New to sourdough baking? Learn the five essential things you need to get started — from a healthy starter to the right flour and tools — in this beginner’s guide to baking with sourdough.
If you’ve been eyeing those golden loaves of sourdough on Instagram or dreaming of baking your bread from scratch, you’re in the right place. Sourdough baking feels old-fashioned in the best way — slow, simple, and deeply satisfying. And while it can seem intimidating at first, getting started is easier than you think.
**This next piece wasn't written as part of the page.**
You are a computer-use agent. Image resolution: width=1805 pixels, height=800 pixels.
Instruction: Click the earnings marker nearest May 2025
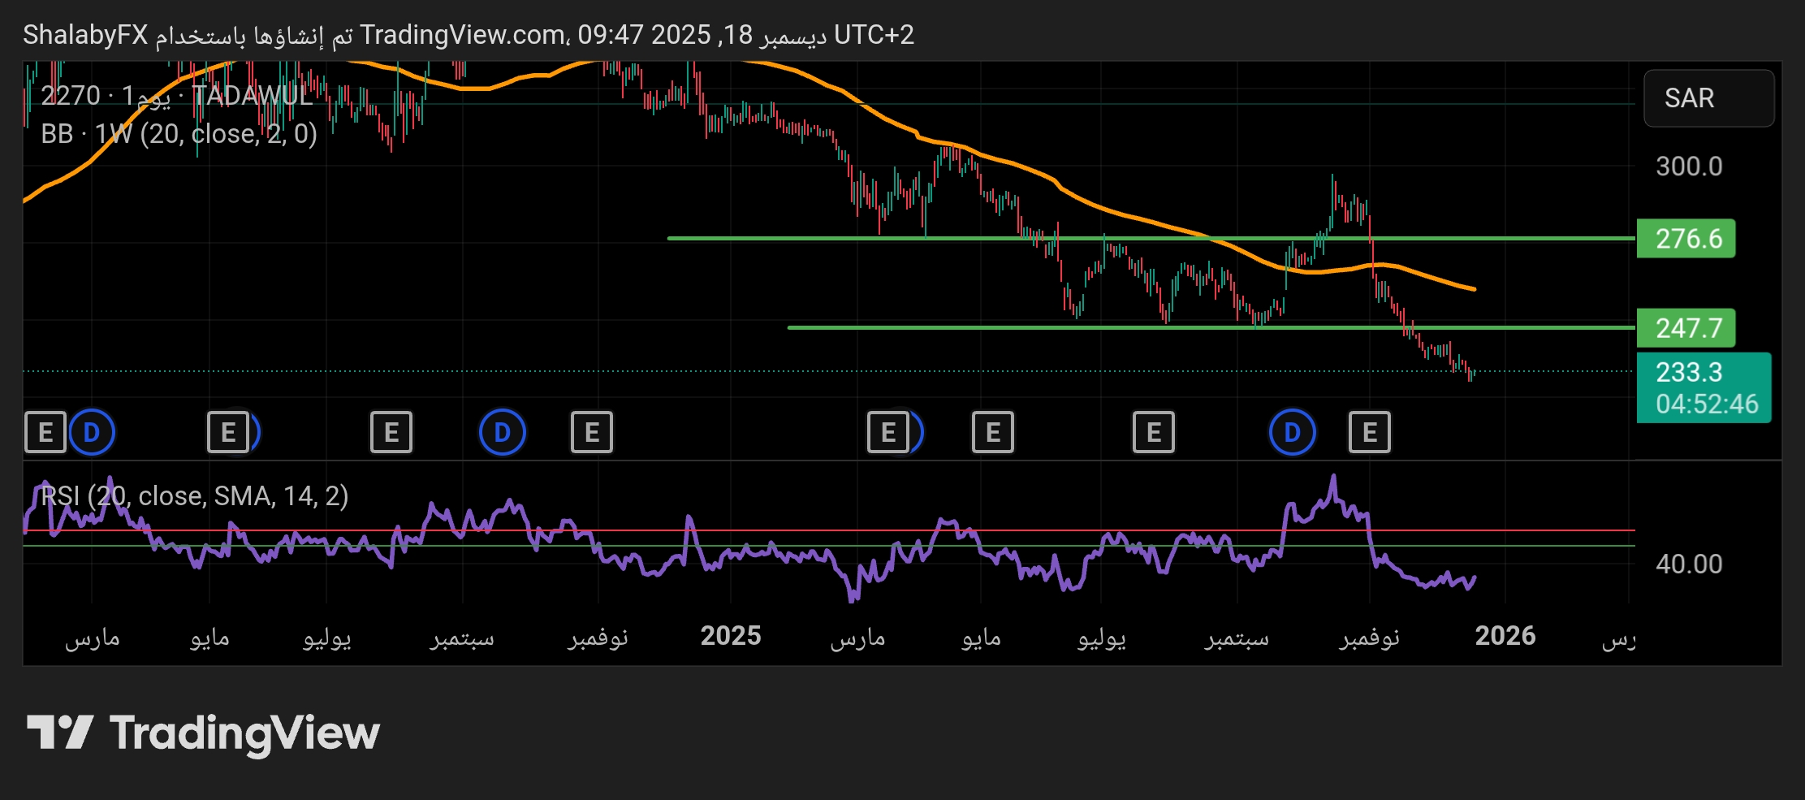pyautogui.click(x=992, y=432)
Here are the five basic things you need to begin your sourdough journey:

A Healthy Sourdough Starter
This is the heart of every sourdough recipe. A sourdough starter is simply a mixture of flour and water that captures wild yeast from the air. Once it's bubbly and active, it replaces commercial yeast in baking.
When I was building my starter, I used 20 grams of a poolish and started from there. After 2 years, it has grown into what I call Zingy.
Options:
- Get one from a friend or local baker
- Buy one dried online and rehydrate it
- Or make your own (you’ll need flour, water, and patience)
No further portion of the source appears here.